Collected data

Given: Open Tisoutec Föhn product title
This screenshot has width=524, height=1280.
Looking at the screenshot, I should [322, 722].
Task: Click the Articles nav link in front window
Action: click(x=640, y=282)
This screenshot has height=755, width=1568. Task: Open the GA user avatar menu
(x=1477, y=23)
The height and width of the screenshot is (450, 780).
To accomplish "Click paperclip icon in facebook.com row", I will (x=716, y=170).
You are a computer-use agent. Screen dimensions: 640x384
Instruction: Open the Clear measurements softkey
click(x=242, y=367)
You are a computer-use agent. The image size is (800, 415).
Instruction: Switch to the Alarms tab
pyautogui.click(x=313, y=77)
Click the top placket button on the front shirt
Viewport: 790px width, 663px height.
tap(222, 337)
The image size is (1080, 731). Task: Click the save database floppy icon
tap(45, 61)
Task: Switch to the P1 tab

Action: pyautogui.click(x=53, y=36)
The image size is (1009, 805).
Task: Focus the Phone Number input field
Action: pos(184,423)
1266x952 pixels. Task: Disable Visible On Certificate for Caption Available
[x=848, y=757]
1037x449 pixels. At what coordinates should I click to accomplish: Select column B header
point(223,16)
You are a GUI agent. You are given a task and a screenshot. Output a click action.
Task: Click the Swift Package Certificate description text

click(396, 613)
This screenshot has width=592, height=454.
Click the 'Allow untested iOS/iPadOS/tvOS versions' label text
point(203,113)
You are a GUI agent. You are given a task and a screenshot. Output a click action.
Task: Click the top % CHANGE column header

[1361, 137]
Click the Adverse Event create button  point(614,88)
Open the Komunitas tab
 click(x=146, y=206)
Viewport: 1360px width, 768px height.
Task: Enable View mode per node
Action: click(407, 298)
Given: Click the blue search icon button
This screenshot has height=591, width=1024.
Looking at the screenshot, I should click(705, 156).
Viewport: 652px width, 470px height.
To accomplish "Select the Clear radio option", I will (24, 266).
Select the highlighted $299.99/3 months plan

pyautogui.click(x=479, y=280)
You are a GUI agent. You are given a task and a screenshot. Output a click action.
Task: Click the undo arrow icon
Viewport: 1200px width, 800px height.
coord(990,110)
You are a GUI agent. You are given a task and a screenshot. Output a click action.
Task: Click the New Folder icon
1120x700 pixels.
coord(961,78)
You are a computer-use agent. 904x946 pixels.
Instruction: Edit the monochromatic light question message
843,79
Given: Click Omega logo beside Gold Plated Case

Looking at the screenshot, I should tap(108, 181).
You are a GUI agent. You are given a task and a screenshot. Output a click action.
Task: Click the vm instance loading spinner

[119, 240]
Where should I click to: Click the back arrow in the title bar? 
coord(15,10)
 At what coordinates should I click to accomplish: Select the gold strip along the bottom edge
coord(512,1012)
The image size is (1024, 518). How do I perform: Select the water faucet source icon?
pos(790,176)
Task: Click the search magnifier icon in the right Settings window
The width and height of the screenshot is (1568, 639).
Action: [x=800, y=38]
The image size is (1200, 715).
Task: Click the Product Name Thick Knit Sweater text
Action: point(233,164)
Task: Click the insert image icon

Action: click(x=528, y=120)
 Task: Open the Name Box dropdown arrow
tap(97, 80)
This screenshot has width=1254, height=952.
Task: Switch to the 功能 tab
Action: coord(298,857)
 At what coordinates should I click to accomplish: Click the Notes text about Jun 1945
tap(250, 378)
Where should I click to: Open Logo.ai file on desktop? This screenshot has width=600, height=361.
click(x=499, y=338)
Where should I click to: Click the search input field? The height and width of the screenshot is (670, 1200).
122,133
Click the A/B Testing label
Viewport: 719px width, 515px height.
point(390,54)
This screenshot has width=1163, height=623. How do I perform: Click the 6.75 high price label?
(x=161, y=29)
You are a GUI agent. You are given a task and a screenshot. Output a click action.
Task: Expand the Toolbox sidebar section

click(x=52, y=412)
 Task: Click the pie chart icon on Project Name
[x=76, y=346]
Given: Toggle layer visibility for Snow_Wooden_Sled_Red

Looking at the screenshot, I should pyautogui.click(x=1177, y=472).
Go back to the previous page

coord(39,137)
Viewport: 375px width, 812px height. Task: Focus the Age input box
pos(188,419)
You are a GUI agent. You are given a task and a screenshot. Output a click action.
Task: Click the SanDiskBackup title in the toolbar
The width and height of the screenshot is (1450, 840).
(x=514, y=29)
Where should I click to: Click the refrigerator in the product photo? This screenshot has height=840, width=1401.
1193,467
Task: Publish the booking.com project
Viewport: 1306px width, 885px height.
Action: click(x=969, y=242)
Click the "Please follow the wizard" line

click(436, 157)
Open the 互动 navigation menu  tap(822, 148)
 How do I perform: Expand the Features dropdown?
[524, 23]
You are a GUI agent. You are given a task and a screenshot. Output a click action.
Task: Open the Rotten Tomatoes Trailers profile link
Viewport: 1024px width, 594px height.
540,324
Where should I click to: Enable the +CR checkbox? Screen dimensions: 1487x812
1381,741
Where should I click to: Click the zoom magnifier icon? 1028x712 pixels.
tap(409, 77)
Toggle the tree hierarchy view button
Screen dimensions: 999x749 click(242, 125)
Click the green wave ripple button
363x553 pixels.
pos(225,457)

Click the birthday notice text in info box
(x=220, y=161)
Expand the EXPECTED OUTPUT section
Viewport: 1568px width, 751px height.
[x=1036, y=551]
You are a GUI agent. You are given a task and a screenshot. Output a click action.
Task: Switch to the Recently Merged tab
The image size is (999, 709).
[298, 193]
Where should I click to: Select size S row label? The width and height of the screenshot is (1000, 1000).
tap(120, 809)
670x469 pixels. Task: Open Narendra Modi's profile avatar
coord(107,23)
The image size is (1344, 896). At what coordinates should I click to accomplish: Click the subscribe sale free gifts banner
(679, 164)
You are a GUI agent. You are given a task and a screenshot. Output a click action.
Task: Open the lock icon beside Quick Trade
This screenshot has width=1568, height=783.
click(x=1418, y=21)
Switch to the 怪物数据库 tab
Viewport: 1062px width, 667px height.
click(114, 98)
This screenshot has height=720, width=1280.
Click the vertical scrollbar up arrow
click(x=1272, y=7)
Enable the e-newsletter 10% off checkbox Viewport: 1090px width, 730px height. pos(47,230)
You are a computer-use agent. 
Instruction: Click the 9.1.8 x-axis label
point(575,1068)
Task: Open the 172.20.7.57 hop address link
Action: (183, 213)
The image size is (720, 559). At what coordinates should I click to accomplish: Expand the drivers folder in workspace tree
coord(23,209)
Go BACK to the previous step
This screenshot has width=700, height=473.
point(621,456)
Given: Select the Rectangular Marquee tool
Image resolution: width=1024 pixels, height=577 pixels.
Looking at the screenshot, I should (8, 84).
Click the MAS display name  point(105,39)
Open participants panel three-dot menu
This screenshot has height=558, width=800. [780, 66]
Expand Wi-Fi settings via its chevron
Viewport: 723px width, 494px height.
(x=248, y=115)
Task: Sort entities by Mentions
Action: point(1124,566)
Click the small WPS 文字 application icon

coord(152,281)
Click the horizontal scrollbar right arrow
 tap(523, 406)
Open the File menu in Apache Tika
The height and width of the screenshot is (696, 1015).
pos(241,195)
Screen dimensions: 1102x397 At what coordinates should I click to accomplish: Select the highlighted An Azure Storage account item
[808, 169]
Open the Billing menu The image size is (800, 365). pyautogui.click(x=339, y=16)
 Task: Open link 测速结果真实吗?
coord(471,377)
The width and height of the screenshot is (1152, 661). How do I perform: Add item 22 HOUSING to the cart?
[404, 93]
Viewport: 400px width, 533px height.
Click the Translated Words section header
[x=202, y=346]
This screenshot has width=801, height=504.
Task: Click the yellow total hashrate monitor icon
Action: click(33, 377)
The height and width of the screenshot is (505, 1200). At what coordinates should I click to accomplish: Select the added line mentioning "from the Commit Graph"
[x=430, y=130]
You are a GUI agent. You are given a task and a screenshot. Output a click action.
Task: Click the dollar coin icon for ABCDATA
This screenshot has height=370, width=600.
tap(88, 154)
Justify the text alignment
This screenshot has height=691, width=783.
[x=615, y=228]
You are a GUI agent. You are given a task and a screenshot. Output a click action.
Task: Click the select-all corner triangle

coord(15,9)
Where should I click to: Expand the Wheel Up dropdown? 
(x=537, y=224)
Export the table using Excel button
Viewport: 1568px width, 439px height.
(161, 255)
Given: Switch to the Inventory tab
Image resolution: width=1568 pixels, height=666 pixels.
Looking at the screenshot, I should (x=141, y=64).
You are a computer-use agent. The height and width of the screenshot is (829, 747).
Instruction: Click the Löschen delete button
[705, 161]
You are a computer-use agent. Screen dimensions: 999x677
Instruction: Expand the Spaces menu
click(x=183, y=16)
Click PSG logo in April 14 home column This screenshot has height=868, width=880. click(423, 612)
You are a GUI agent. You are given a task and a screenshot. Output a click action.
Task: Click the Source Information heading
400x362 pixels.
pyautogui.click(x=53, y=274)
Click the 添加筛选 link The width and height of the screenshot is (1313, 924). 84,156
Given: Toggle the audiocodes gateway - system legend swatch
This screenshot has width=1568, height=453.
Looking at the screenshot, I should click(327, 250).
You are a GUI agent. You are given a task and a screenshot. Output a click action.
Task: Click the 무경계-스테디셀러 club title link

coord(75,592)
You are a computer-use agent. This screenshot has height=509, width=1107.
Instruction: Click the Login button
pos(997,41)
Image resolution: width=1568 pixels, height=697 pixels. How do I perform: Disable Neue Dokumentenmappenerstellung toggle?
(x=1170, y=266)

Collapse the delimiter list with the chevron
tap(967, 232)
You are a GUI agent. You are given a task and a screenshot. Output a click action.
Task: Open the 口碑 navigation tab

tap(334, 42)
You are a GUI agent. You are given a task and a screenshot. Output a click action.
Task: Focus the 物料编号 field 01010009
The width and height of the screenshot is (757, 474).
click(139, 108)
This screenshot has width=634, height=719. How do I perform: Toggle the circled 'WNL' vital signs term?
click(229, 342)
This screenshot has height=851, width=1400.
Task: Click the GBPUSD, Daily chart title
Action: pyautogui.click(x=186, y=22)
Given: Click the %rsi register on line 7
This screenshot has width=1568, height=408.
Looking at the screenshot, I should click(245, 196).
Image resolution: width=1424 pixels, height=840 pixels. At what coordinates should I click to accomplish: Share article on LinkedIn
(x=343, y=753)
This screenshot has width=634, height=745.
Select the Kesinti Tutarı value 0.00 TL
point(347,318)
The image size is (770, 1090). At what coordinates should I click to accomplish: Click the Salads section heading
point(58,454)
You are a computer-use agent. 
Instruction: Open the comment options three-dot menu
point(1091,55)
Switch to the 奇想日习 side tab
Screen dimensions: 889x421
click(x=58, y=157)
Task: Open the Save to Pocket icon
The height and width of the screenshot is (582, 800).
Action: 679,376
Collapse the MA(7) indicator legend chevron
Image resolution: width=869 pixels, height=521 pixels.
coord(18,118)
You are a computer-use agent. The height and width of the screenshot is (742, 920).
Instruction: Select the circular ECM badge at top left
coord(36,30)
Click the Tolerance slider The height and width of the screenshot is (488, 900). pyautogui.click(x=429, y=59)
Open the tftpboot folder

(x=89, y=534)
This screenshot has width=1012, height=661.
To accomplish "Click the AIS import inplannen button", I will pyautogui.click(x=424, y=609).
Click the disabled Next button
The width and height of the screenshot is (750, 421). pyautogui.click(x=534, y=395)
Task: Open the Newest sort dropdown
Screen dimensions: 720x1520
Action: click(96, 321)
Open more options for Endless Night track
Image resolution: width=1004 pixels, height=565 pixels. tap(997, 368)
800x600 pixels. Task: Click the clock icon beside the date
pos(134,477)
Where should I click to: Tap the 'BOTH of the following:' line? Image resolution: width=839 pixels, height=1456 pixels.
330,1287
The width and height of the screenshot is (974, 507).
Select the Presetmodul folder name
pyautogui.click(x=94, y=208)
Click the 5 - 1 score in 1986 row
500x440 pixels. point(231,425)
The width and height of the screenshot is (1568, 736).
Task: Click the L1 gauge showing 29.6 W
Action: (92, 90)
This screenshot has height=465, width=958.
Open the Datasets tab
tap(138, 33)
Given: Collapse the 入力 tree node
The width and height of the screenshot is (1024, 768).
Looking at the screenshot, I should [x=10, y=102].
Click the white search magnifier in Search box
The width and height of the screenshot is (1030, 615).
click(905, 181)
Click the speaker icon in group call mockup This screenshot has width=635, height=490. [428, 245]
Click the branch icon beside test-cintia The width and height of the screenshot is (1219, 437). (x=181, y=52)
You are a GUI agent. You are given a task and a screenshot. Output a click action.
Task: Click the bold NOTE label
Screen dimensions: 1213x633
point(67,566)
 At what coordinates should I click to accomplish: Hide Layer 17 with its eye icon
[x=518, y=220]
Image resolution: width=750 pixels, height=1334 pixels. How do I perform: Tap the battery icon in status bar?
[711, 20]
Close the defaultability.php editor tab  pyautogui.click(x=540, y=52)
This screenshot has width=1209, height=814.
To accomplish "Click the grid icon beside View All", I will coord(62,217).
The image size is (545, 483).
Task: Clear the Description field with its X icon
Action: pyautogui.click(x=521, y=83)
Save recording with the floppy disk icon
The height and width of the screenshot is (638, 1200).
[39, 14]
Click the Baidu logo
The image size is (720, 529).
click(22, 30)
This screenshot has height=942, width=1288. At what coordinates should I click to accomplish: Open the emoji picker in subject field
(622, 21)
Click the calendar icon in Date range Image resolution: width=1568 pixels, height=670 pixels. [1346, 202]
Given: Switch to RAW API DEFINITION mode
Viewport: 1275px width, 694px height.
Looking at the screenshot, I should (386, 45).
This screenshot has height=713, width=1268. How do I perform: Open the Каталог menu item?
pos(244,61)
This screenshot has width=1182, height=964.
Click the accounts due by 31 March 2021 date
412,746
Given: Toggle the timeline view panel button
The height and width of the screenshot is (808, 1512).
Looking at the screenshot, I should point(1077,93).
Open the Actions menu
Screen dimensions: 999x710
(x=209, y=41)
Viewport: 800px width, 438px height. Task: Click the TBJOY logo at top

**Exercise instructions**
Go over the data above and copy every line that has the word "computer" in it.

**Exercise answer**
You are a computer-use agent. Screen dimensions: 640x384
You are a computer-use agent. The image size is (800, 415).
You are a computer-use agent. 904x946 pixels.
You are a computer-use agent. 
You are a computer-use agent. The height and width of the screenshot is (829, 747).
You are a computer-use agent. Screen dimensions: 999x677
You are a computer-use agent. This screenshot has height=509, width=1107.
You are a computer-use agent. 
You are a computer-use agent. The height and width of the screenshot is (742, 920).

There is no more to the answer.